A FokI-driven signal amplification platform for the simultaneous detection of multiple viral RNA pathogens

Abstract

Accurate signal quantification is a critical parameter for precise pathogen diagnosis. Furthermore, the development of novel diagnostic methods amenable for portable or scalable purposes may facilitate the real-time surveillance of emerging pathogenic threats. Here, we extrapolated the use of a FokI-driven signal amplification approach, powered by the nickase activity of the FokI restriction endonuclease, to enhance the signal detection of multiple respiratory viral pathogens relevant to human health. This approach utilises a set of dumbbell-like fluorescent oligonucleotides against three families of human single-stranded RNA respiratory viruses (Coronaviridae, Paramyxoviridae, and Pneumoviridae), including human betacoronaviruses (OC43/HKU1), human betacoronavirus SARS-CoV-2, human parainfluenza viruses (HPIV1/HPIV3/HPIV2/HPIV4), and human metapneumovirus (HMPV)/respiratory syncytial virus (HRSV). FokI-assisted digestion of these dumbbell-like fluorescent probes in the presence of their respective viral targets enhanced their detectable signal in a highly specific manner.
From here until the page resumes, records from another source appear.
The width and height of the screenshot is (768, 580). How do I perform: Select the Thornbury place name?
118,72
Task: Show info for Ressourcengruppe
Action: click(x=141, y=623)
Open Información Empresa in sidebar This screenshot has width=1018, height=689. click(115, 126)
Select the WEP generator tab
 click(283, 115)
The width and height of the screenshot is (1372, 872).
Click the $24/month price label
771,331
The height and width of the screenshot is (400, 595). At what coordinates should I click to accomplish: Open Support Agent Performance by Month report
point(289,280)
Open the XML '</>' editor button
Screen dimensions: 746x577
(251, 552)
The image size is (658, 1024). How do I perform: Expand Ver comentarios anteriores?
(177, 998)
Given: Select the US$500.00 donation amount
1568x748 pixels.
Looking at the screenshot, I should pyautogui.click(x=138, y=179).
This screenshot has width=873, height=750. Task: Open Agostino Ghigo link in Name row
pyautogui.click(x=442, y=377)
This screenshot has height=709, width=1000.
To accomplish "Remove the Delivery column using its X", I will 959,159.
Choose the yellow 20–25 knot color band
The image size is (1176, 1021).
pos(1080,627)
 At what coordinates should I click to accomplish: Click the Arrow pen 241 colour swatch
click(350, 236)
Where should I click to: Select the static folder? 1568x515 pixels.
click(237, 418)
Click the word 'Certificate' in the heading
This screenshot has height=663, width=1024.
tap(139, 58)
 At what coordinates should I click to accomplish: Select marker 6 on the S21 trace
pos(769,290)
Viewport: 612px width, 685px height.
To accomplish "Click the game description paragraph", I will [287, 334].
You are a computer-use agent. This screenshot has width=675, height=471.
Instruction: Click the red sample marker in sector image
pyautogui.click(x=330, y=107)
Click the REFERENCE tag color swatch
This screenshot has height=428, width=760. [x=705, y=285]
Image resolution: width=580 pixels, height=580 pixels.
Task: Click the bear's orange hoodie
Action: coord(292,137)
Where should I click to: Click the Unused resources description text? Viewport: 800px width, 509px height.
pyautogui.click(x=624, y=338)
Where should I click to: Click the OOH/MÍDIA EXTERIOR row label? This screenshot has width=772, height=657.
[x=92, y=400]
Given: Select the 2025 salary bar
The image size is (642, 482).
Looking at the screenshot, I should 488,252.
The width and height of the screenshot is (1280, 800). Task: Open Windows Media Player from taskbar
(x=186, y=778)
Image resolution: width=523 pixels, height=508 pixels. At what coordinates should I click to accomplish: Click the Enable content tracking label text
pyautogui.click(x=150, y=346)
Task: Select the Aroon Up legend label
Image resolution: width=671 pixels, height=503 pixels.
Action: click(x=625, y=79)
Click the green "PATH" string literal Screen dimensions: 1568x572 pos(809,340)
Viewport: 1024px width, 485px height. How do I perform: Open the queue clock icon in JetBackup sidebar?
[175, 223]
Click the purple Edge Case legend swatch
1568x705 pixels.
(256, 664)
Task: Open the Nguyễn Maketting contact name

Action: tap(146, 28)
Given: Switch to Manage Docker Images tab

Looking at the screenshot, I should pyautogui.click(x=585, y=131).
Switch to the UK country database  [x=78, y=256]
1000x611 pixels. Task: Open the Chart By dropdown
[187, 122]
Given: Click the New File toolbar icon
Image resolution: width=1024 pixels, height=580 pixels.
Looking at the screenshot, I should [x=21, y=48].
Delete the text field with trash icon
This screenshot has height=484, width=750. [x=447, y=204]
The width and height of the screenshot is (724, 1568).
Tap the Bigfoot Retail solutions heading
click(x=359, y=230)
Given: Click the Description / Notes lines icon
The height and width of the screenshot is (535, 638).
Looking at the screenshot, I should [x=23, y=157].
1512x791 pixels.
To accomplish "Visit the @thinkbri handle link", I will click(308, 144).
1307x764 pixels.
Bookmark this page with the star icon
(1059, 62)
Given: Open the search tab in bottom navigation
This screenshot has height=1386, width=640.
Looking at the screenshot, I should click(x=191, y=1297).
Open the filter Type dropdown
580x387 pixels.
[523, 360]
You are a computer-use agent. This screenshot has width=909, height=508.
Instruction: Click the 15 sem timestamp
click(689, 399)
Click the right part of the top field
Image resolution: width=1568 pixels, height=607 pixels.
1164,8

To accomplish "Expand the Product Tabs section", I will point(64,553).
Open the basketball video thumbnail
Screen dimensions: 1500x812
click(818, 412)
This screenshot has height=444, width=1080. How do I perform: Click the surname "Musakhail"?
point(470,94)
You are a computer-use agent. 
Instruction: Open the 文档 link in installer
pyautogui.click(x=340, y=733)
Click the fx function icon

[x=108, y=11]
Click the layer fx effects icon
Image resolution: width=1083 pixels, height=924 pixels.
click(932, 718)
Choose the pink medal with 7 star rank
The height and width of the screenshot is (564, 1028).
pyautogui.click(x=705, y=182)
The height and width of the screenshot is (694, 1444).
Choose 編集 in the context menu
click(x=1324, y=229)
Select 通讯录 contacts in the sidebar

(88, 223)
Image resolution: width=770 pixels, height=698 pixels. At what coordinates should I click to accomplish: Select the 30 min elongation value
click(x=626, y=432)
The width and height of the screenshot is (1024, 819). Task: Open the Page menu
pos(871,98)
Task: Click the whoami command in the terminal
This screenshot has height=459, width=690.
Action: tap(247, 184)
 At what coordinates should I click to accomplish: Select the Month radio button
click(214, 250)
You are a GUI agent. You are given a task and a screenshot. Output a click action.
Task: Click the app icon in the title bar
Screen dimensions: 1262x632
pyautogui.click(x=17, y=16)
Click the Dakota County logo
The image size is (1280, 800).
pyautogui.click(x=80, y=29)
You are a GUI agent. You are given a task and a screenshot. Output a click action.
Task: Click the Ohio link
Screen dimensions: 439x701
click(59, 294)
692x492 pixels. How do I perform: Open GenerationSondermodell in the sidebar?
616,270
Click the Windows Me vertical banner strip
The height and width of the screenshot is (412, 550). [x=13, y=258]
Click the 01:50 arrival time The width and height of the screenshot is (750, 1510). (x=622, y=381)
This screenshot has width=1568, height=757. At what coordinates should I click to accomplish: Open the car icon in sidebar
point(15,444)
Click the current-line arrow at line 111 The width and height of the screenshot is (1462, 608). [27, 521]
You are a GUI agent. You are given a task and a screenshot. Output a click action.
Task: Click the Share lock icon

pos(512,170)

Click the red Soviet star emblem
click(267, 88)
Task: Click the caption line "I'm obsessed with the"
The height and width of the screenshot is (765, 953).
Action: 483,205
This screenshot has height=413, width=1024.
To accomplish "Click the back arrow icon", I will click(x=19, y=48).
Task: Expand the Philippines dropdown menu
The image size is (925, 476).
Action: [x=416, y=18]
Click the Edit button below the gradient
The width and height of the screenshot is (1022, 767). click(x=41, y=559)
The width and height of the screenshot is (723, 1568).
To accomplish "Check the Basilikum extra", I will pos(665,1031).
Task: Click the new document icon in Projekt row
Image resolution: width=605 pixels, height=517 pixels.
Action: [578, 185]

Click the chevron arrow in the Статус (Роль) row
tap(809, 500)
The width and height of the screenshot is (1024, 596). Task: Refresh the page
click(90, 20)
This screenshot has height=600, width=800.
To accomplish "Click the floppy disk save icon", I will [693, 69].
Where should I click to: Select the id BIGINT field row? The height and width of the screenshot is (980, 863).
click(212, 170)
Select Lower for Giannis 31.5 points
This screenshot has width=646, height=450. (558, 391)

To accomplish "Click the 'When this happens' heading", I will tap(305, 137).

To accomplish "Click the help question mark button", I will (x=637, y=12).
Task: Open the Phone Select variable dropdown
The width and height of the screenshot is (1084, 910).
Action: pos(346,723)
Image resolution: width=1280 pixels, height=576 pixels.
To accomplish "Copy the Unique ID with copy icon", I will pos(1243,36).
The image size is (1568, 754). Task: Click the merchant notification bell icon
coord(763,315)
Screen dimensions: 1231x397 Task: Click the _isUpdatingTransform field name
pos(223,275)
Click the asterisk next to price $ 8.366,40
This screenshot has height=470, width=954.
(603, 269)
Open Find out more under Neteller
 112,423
In addition, this technique exhibited high multiplex potential to detect multiple viral targets in a single assay. A molecular coupling between the FokI-assisted reaction and the isothermal rolling circle amplification technique significantly improved the limit of detection in samples from infected patients, ensuring adequate specificity and sensitivity. These results highlight the diagnostic potential of this methodology, representing a cost-effective alternative for the identification of respiratory viral pathogens of interest to the public healthcare system.